Investigators affiliated with VIB and UGent recently achieved great success with a study involving biomedical research on mouse models. The research group of Prof Peter Vandenabeele (VIB/UGent) recently used tangible examples to demonstrate how the side effects of genetic modification of mice can complicate the interpretation of biomedical research. The team developed a web tool that allows scientists to estimate the impact of this phenomenon more accurately. Their findings were recently published in the medical journal Immunity and received ample attention by a preview in Immunity and a comment in The Scientist.
Tom Vanden Berghe (VIB/UGent): "Our research will have a profound retro-active impact on the interpretation of a great deal of scientific research. In addition, it will also aid in explaining controversies in scientific literature surrounding certain disease models. Finally, in the long term, these results can contribute to an improved translation of findings from lab animals to humans."
Tests on mice are an important tool for research into diseases and drugs. By deactivating a specific gene in mouse strains, the investigators can study the effect of this gene on the development of a disease.
Translation from animals to humans
However, mouse models alone are not sufficient to reach irrefutable scientific conclusions. Clinical studies using human cells remain essential to validate the research results. These studies often produce different conclusions. An important reason for this is that the genetic modification of mouse strains not only changes the target gene, but also causes changes in the neighboring genes. Geneticists are familiar with this phenomenon, but it is sometimes overlooked.
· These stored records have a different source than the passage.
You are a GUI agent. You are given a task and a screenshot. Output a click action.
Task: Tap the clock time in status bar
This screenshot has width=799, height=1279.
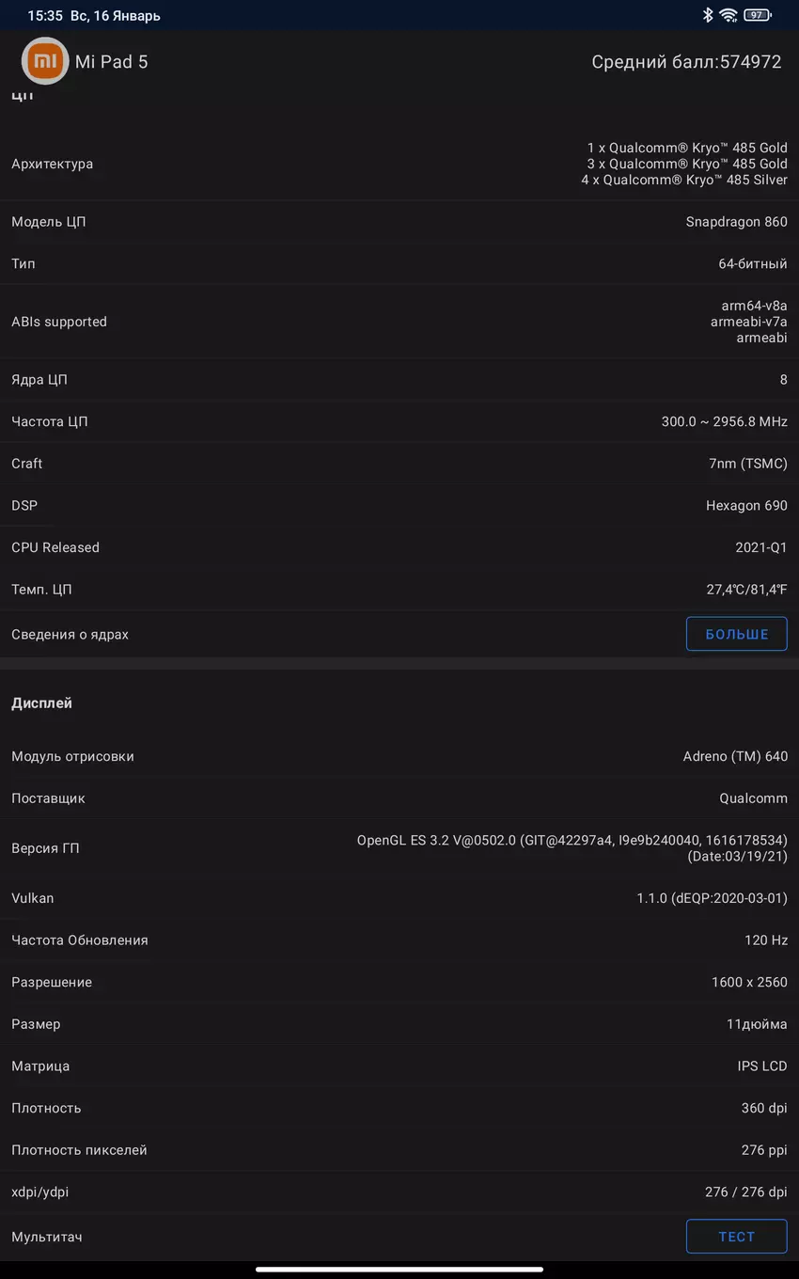pyautogui.click(x=44, y=16)
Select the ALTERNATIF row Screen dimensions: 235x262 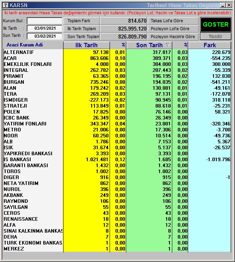coord(117,52)
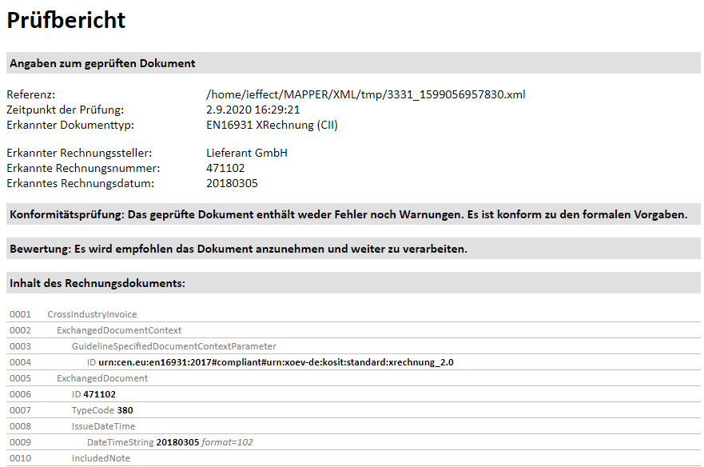The height and width of the screenshot is (467, 704).
Task: Click the DateTimeString format=102 row
Action: 170,442
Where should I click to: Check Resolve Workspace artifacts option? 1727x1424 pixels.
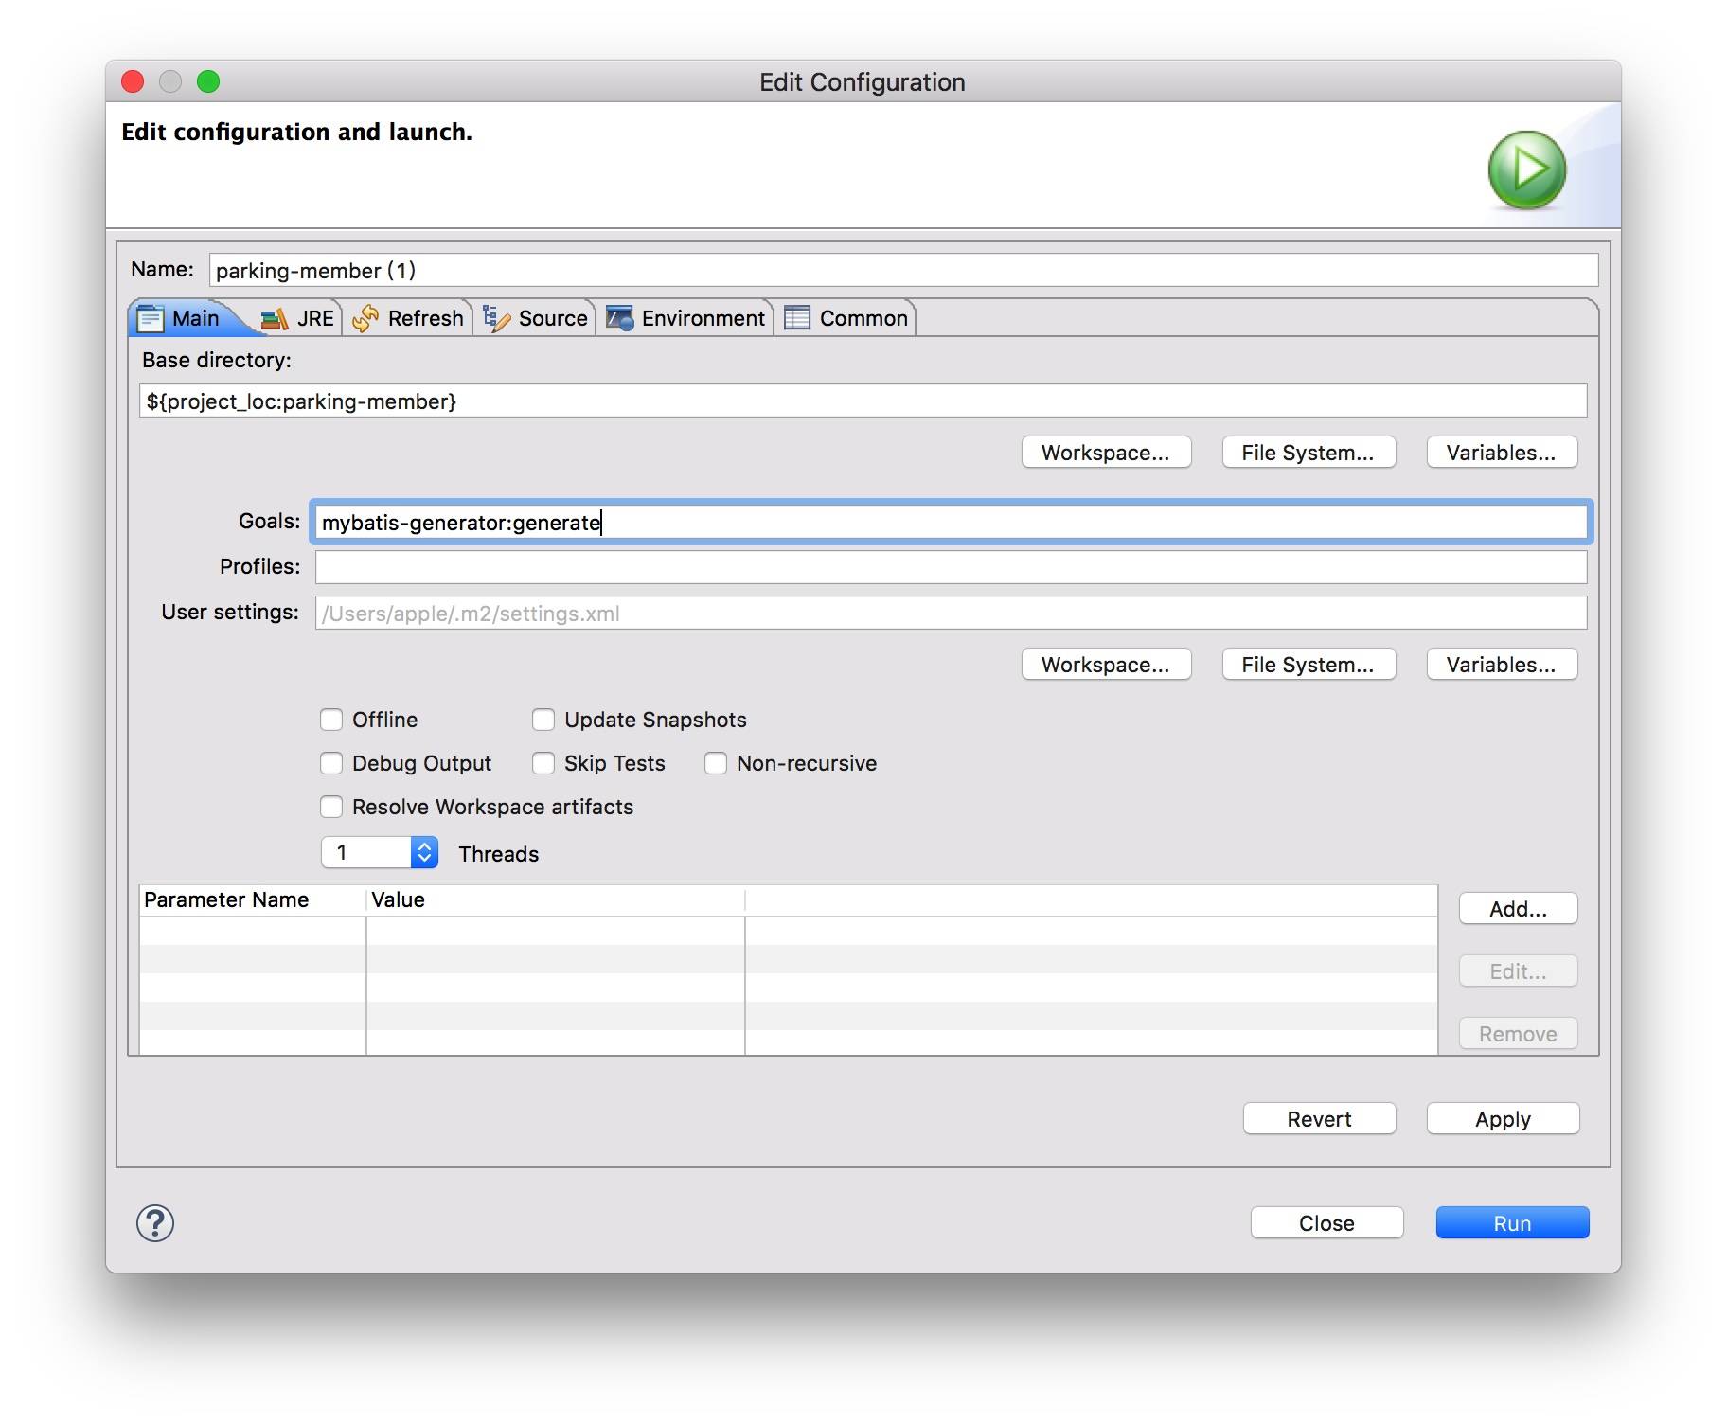[x=331, y=807]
Comparative analysis of mouse strains
In order to clarify this problem, the research group of Prof Peter Vandenabeele (VIB/UGent) performed a comparative analysis on the genetic information from various mouse strains.
Peter Vandenabeele (VIB/UGent): "Our bioinformatics analysis revealed that each mouse strain contains approximately one thousand genes that result in an abnormal protein. About a hundred of these could actually be attributed to a functional defect. In the first generation of a genetically modified mouse strain, the so-called recombinant congenic mice, we almost always see various other defective genes close to the inactivated gene. This means that in certain cases, researchers cannot be certain whether the inactivated gene, or the dysfunctional neighboring genes (or a combination of both) is/are responsible for the observed effect."
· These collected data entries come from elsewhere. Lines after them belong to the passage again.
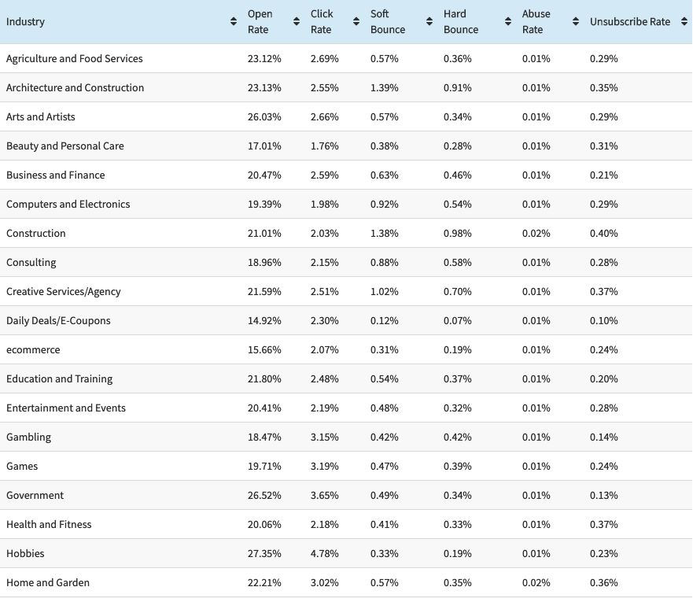The height and width of the screenshot is (598, 693).
Task: Select the Home and Garden row name
Action: coord(48,583)
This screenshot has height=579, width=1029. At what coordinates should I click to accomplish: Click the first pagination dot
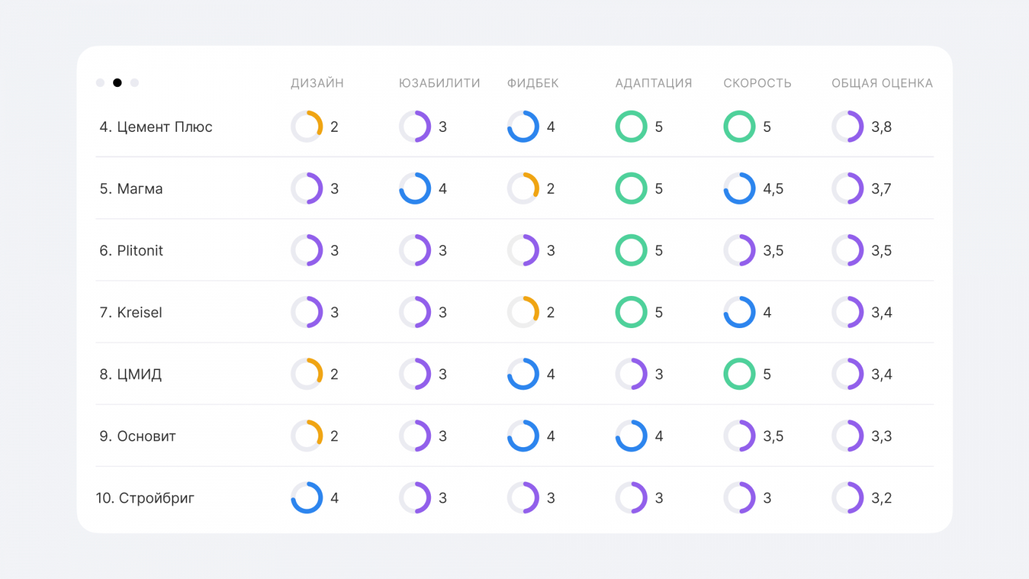tap(100, 82)
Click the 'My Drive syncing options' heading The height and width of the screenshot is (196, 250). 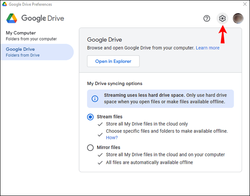coord(115,83)
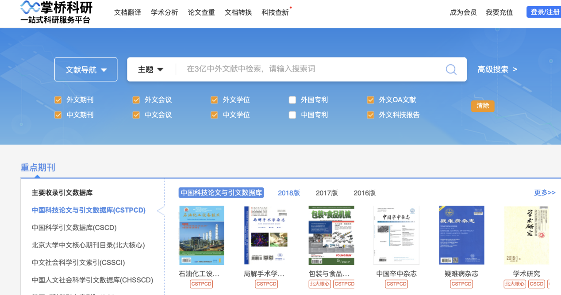
Task: Uncheck the 外文期刊 option
Action: tap(58, 100)
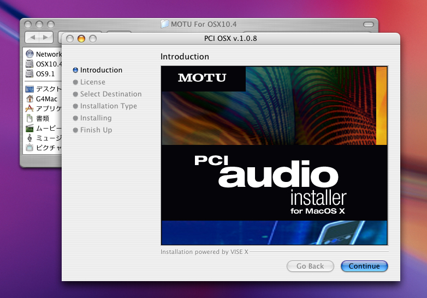Select the License step in the installer
This screenshot has width=427, height=298.
[x=92, y=82]

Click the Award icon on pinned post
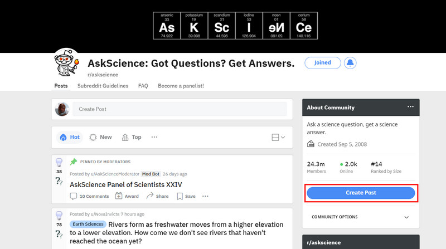coord(127,196)
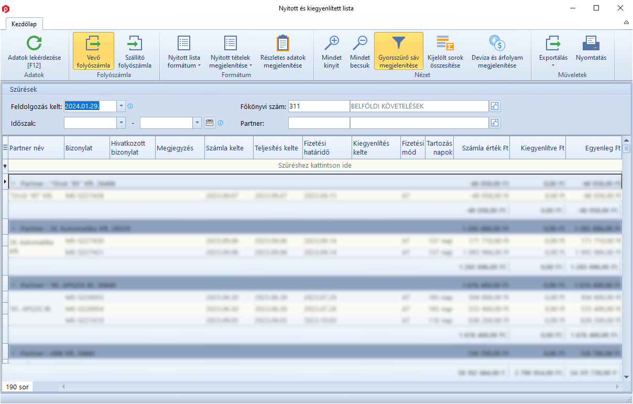Click the Partner lookup button beside field
Image resolution: width=633 pixels, height=404 pixels.
pos(495,123)
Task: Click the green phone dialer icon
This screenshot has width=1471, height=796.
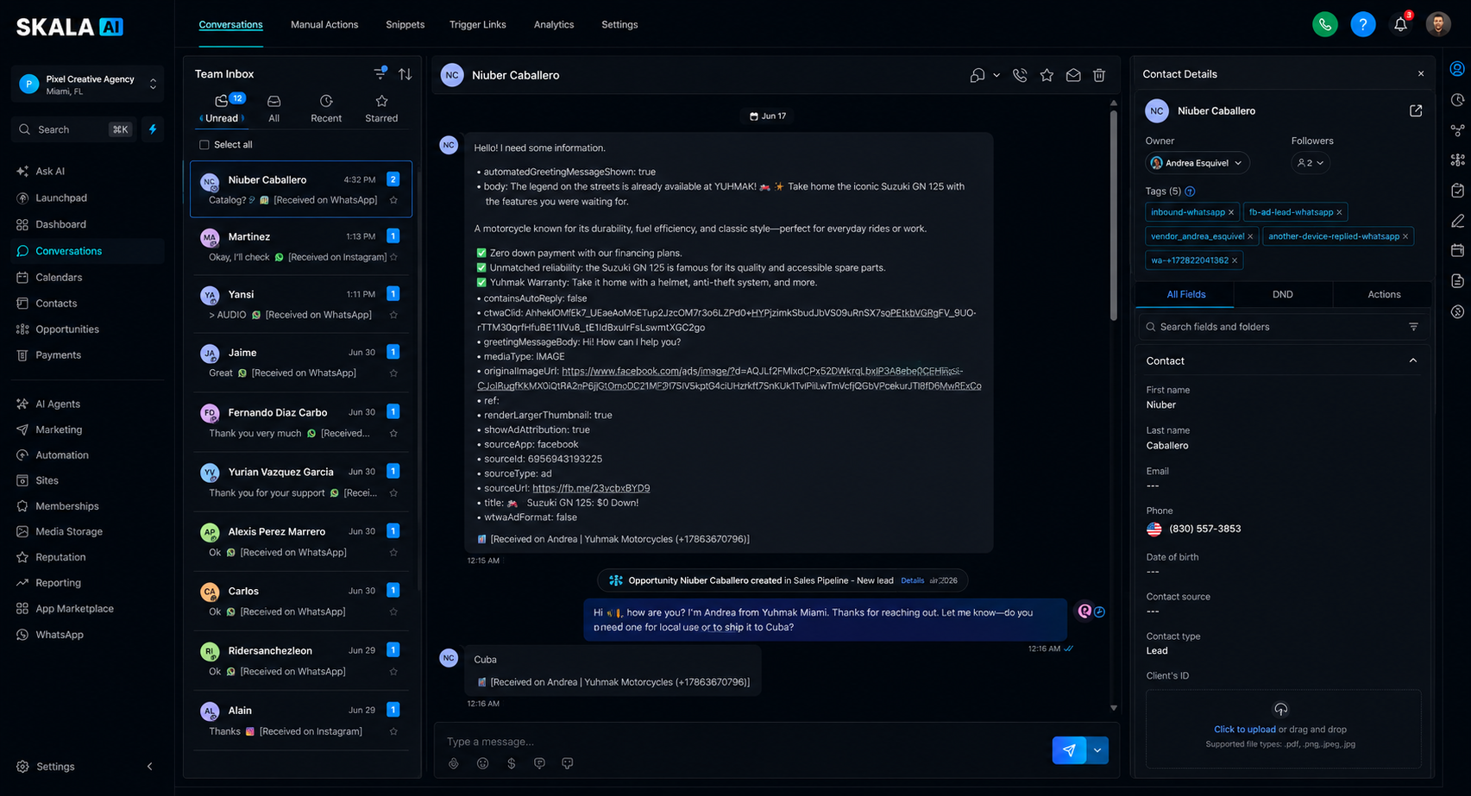Action: (1324, 24)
Online tool to support biomedical research
Post-doctoral researcher Tom Vanden Berghe supported this supposition with several tangible examples. In this way, he illustrated how this strongly underestimated problem in fundamental scientific research can result in false positives and premature conclusions.
Tom Vanden Berghe then worked with bio-informaticists Liesbet Martens and Paco Hulpiau to develop a web tool that helps researchers to estimate the impact of this phenomenon correctly. The tool gives researchers insight into the possible abnormalities and the potential effect of these on their research results. Tak Wah Mak, a top-scientist from Ontario Cancer Institute, concludes his preview on Vanden Berghe's article as follows "The wake-up call represented by this Immunity article on the importance of the passenger genome therefore does a great public service to the research community involved in the analysis and generation of gene targeted mice."